# [Exercise instructions]
According to the article on co-op experiences, which organization did Gia Caruso do web design for?

# [Supplied passage]
┄┄┄┄┄┄┄┄┄┄
Co-op experiences pave way for career head start
Gia Caruso ’23 (new media design) spent the spring semester getting a head start on her professional career.
She is completing a user experience design co-op at Johnson & Johnson, where she will transition to a full-time role after graduating in May. Much of the same work she did on co-op this semester will continue in her new position.
“It’s been cool having the opportunity to start my career while I’m still in college,” said Caruso, a Howell, N.J., native graduating this month.
Caruso works in the technology sector of the multinational corporation that develops medical devices, pharmaceuticals, and consumer packaged goods.
Caruso’s design work is improving the company’s supply chain technology. She conducts user experience (UX) research as well as prototyping and visualization of portals deployed for J&J’s internal, supply chain processes. She is also on the design team for another portal experience that tracks all products and materials needed for CAR T-cell therapy, a type of cancer treatment.
After doing meaningful design work for media companies and a nonprofit, Caruso has found healthcare design to also be a rewarding path.
“I was inspired to try something different and do something that would be impactful and potentially save lives,” Caruso said.
This was the fourth co-op Caruso had at RIT. Previously, she worked in product design for Discovery+, the Warner Bros. streaming service; emerging platforms for GBH, an NPR member station in Boston, Mass.; and web design for Rochester’s Center for Teen Empowerment.
“I learned so much in my work experiences that I brought back into classes I was taking,” Caruso said. “Career-wise, those co-op experiences helped me have a solid understanding of what I wanted to do. They definitely gave me an advantage in getting my full-time job straight out of graduation.”
┄┄┄┄┄┄┄┄┄┄
# [Data section]
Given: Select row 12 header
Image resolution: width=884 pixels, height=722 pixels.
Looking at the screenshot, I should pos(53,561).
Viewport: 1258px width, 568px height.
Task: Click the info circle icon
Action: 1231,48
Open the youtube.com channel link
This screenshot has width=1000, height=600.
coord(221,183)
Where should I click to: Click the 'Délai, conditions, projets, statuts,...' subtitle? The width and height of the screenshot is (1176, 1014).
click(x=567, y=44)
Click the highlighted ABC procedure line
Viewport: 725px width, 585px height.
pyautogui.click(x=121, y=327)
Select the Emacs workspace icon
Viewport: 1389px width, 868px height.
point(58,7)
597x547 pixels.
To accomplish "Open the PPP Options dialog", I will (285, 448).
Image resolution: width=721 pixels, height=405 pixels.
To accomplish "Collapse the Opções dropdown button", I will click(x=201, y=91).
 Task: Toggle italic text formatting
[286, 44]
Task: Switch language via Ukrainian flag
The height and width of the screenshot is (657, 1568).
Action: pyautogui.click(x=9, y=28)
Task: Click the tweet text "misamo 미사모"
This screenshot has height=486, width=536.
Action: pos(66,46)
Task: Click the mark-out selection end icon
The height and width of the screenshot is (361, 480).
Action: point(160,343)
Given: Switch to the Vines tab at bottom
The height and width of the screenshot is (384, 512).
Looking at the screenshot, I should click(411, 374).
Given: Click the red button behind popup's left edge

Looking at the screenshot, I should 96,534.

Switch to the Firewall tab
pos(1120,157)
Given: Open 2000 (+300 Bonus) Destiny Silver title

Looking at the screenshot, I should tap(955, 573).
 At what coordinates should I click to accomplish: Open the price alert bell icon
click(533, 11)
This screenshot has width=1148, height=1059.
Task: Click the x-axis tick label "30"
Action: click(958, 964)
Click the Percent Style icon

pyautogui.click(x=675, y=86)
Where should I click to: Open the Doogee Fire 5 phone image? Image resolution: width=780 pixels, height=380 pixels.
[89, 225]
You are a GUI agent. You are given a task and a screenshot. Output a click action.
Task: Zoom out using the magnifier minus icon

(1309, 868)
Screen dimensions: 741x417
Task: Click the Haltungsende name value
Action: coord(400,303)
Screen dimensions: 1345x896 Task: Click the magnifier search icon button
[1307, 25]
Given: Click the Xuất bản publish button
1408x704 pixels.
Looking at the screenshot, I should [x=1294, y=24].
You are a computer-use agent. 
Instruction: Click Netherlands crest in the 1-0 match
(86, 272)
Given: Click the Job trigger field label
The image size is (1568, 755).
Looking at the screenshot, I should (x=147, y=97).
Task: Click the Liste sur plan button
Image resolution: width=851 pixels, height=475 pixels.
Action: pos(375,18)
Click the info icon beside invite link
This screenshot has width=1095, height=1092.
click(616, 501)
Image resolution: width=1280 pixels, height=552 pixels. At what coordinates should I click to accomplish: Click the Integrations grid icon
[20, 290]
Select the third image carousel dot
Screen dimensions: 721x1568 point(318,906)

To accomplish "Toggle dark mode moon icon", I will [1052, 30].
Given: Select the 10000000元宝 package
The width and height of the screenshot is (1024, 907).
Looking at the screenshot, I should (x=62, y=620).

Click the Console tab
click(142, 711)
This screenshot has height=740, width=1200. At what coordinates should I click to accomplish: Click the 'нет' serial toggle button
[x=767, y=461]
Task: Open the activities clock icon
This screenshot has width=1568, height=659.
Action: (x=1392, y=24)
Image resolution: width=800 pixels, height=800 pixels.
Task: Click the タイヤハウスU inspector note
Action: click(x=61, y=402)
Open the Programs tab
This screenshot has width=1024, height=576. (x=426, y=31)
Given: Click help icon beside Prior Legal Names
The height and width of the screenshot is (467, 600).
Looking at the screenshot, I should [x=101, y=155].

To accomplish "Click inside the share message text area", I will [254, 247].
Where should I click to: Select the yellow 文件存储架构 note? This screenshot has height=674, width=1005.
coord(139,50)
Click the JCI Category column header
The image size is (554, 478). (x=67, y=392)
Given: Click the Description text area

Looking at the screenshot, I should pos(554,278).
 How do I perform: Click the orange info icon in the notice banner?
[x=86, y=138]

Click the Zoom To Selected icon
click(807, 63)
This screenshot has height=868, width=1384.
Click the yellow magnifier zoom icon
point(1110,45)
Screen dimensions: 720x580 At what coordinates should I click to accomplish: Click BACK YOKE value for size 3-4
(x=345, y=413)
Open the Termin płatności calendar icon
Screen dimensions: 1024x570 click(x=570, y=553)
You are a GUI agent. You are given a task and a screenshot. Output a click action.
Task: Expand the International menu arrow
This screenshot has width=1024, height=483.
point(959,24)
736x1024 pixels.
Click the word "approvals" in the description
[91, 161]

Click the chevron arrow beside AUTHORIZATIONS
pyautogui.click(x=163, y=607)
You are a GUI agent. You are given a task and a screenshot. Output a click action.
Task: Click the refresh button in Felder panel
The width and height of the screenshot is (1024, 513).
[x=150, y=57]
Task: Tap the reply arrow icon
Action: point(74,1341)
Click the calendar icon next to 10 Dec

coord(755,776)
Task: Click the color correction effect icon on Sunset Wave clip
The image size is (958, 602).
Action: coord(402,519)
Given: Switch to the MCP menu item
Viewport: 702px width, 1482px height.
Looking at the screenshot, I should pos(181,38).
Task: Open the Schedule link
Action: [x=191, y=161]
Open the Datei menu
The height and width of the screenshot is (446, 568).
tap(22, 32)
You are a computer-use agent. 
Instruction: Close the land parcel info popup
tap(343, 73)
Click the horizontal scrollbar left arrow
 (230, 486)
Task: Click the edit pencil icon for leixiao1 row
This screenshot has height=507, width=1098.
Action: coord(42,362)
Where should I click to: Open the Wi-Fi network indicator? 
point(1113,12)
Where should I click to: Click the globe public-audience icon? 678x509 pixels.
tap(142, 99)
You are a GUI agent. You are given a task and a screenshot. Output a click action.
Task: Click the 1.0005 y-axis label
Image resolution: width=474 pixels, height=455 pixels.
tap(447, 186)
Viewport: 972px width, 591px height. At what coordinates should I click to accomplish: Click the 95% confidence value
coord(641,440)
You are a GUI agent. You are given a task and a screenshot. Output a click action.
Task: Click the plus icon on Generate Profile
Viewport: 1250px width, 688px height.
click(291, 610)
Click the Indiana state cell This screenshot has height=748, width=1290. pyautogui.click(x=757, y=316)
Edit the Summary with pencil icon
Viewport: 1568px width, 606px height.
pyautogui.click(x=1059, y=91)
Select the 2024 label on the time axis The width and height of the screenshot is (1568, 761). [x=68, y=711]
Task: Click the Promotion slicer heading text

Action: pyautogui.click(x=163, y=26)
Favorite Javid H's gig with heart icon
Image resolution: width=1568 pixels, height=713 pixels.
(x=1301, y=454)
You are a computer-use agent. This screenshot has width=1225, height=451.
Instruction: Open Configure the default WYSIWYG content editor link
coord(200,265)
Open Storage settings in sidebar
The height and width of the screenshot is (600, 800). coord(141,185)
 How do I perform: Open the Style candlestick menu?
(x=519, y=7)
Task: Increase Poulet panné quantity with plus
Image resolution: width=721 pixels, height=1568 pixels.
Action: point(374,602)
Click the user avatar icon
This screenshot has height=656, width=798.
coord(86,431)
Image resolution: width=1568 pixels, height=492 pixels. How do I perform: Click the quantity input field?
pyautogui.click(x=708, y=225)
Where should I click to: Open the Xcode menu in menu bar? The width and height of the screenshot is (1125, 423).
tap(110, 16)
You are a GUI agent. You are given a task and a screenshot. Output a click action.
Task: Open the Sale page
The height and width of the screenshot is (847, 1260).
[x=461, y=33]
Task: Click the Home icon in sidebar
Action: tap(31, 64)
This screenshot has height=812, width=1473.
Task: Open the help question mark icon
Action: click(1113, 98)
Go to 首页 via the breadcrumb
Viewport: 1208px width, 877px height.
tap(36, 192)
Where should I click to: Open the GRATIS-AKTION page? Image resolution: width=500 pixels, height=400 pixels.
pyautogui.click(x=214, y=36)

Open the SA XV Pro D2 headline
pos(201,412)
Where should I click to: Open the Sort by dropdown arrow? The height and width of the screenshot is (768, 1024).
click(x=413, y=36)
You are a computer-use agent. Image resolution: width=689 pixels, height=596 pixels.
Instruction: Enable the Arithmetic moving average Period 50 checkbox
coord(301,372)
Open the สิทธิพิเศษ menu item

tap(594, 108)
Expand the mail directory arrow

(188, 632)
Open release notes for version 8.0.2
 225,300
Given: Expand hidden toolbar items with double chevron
┄┄┄┄┄┄┄┄┄┄
# [Solved problem]
Rochester's Center for Teen Empowerment